Sunday, April 18, 2010

Music in la cancha

Yesterday I went to see River Plate playing against Godoy Cruz, from Mendoza. I really don't want to get into football banter, but River play really badly and need to get real to get to their deserved status. Anyway, the way how I got dragged into this game was unexpected. A friend from work phoned me when I was CD shopping in Florida "Vamos ver River", "When", I asked,. "En 1 hora!"... So, there you go, I had to get to the other side of Buenos Aires and hope the bus didn't crash.

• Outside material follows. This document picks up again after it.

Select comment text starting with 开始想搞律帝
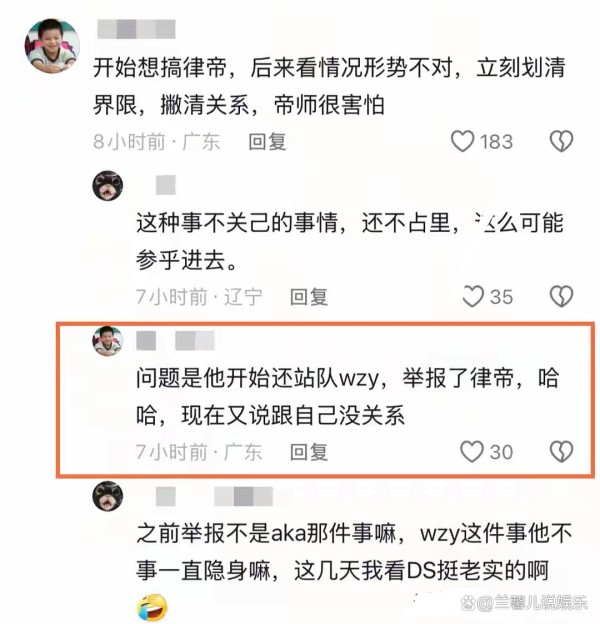Image resolution: width=600 pixels, height=624 pixels. coord(329,86)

My post, really, begins in the bus journey. The bus was full of River supporters, fully armed with drums, djambes and lots of chants. And they were singing their hearts out, while in the bus. One thing that I noticed was that throughout their chants, the drummer did exquisite changes in rhythm. Time, half-time, contra-time (transpié), back to time, pause and again... After a few weeks of classes with the Disparis I got a bit neurotic about rhythm of tracks so this was a complete revelation to me.

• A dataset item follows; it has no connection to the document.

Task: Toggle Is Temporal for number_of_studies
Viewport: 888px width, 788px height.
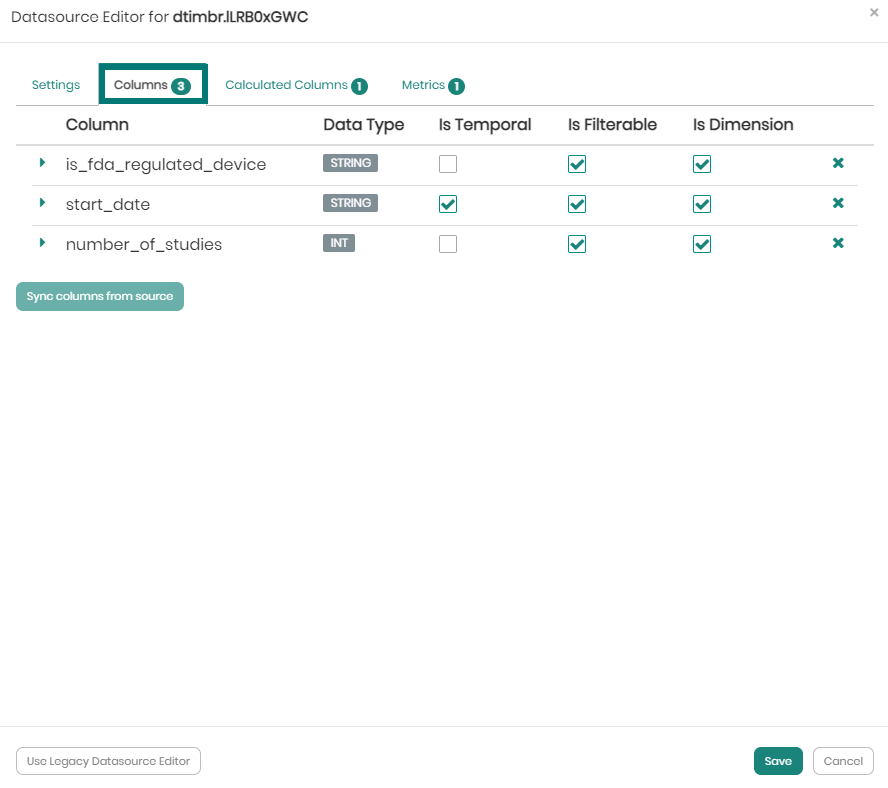Action: click(x=448, y=244)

And it maybe explains why Argentines get tango so quickly. A lot of things that people in the UK have to really make an effort to understand (or even hear) is second nature to Argentines. A teacher of mine (not from UK) told me she didn't like to teach in the UK because she had the notion that people "didn't get it". They wanted perfect technique, fancy steps and sequences but never endured to really understand what they supposedly were dancing, the rhythm, the music, the dance beyond the need to show the rest of the people in the milonga how good one is.